* [Work order] Single out the lines of the material that contain "ATTRACTIONS" and copy them.

* [Data]
:::::

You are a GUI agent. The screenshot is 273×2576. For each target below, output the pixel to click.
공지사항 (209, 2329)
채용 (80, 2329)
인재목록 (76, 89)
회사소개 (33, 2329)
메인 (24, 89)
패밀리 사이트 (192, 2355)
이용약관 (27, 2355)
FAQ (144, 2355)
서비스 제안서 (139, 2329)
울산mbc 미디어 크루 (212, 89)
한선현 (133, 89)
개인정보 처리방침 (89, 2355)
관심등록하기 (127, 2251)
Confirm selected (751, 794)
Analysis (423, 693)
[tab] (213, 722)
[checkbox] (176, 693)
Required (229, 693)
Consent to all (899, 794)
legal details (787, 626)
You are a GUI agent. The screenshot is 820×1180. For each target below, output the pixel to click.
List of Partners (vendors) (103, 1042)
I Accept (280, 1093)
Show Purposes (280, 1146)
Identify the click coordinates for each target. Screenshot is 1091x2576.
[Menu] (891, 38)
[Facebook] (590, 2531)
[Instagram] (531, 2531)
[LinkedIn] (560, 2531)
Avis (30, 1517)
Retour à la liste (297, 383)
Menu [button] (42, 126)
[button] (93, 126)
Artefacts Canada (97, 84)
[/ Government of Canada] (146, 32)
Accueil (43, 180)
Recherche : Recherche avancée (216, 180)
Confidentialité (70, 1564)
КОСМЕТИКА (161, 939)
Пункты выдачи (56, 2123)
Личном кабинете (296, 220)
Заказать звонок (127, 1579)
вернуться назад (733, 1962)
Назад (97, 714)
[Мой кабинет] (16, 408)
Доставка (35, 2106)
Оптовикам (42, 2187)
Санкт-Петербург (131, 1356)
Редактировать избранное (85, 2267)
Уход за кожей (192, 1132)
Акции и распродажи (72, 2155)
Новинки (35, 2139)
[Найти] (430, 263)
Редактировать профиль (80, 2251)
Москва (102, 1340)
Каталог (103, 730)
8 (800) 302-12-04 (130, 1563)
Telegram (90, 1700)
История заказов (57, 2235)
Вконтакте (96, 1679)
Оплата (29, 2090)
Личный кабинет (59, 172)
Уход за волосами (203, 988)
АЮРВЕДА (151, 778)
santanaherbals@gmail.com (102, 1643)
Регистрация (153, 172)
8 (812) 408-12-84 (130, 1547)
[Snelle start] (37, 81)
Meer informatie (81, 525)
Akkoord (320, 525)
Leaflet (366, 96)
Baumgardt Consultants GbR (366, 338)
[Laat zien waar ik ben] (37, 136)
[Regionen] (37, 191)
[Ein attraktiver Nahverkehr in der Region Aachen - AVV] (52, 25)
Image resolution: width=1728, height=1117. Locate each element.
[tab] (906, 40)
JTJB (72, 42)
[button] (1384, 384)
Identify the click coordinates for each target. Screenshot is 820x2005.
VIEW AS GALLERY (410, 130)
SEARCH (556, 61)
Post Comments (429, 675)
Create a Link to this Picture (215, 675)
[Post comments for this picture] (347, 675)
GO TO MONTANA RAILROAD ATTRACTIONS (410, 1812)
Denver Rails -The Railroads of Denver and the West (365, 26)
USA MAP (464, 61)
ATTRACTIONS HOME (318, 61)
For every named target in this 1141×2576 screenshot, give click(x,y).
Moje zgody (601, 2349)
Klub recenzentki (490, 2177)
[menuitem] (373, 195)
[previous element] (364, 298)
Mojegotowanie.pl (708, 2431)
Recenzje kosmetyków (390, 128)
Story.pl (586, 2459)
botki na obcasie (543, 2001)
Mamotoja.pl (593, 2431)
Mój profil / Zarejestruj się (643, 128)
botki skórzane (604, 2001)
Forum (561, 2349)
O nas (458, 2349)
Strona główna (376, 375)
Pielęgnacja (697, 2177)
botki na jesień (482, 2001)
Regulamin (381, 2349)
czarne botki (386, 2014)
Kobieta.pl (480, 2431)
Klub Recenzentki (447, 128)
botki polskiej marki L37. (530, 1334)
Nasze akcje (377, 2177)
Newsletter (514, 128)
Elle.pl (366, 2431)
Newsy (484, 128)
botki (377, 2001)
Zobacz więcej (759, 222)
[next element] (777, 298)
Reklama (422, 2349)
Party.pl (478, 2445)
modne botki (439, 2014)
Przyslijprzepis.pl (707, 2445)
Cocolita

:::::

* [Response to this exercise]
GO TO MONTANA RAILROAD ATTRACTIONS (410, 1812)
ATTRACTIONS HOME (318, 61)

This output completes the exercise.